→ **Directions**: Please print exactly the lines running from the one that contains "Blog (150, 2454)" to the end of the data, with both lines included.
::::::::::
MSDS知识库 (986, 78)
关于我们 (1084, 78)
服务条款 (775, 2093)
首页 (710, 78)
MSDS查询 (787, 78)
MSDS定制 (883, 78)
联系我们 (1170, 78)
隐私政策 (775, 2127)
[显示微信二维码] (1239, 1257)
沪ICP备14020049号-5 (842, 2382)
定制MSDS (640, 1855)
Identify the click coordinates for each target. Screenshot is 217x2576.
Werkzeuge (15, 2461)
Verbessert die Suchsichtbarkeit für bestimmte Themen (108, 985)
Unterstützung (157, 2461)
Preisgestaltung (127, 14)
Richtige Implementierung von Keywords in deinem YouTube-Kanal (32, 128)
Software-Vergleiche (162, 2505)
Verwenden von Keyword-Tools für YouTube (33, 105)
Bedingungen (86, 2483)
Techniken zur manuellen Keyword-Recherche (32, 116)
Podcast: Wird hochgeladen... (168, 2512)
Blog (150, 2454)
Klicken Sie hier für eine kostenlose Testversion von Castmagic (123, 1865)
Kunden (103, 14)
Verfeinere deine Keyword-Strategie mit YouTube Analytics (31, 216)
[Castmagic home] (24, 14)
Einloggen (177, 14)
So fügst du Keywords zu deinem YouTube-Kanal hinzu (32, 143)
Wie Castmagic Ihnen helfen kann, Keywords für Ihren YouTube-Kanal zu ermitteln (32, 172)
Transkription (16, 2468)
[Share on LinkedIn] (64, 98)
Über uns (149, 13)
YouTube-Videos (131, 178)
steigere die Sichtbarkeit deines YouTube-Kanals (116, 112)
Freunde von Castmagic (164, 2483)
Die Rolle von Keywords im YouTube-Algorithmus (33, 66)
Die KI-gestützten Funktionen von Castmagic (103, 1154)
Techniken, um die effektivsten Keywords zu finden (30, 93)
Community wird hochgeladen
::::::::::
→ **Problem solution**:
Blog (150, 2454)
Klicken Sie hier für eine kostenlose Testversion von Castmagic (123, 1865)
Kunden (103, 14)
Verfeinere deine Keyword-Strategie mit YouTube Analytics (31, 216)
[Castmagic home] (24, 14)
Einloggen (177, 14)
So fügst du Keywords zu deinem YouTube-Kanal hinzu (32, 143)
Wie Castmagic Ihnen helfen kann, Keywords für Ihren YouTube-Kanal zu ermitteln (32, 172)
Transkription (16, 2468)
[Share on LinkedIn] (64, 98)
Über uns (149, 13)
YouTube-Videos (131, 178)
steigere die Sichtbarkeit deines YouTube-Kanals (116, 112)
Freunde von Castmagic (164, 2483)
Die Rolle von Keywords im YouTube-Algorithmus (33, 66)
Die KI-gestützten Funktionen von Castmagic (103, 1154)
Techniken, um die effektivsten Keywords zu finden (30, 93)
Community wird hochgeladen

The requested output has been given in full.